Copy every line from the one containing "This screenshot has height=600, width=600." through the last line of the records below, both included, and nothing else.
§
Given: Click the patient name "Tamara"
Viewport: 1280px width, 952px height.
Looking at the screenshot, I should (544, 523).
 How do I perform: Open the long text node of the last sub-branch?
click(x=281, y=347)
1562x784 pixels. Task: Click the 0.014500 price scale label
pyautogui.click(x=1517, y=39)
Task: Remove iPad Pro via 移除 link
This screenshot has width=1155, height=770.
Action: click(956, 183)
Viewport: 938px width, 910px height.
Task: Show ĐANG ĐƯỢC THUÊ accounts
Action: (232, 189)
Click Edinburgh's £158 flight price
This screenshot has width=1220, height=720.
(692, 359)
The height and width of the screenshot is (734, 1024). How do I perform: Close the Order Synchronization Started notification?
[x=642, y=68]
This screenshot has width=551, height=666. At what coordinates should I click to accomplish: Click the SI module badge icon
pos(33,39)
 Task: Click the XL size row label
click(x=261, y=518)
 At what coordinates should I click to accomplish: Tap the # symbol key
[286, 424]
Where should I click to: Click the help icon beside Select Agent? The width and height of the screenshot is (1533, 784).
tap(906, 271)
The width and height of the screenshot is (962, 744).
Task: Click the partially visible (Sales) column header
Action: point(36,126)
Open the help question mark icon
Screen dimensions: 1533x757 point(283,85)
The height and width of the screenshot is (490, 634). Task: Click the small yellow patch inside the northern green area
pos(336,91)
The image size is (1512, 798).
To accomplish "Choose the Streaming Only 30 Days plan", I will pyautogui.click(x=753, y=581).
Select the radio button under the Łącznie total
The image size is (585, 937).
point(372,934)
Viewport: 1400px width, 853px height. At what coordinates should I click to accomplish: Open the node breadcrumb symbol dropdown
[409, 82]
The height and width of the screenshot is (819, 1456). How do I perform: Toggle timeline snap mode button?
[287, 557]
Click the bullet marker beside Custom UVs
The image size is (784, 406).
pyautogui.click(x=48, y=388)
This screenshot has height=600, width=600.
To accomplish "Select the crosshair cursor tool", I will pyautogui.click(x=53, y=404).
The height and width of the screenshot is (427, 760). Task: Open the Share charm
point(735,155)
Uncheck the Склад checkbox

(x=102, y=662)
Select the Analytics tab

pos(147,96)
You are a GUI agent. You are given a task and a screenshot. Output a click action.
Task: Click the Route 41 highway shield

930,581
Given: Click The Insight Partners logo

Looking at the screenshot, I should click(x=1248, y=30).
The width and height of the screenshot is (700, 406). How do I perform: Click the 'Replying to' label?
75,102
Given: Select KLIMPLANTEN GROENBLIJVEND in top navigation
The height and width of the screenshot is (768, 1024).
§
[Reply to the exercise]:
This screenshot has height=600, width=600.
To accomplish "Select the crosshair cursor tool", I will pyautogui.click(x=53, y=404).
The height and width of the screenshot is (427, 760). Task: Open the Share charm
point(735,155)
Uncheck the Склад checkbox

(x=102, y=662)
Select the Analytics tab

pos(147,96)
You are a GUI agent. You are given a task and a screenshot. Output a click action.
Task: Click the Route 41 highway shield

930,581
Given: Click The Insight Partners logo

Looking at the screenshot, I should click(x=1248, y=30).
The width and height of the screenshot is (700, 406). How do I perform: Click the 'Replying to' label?
75,102
Given: Select KLIMPLANTEN GROENBLIJVEND in top navigation
The height and width of the screenshot is (768, 1024).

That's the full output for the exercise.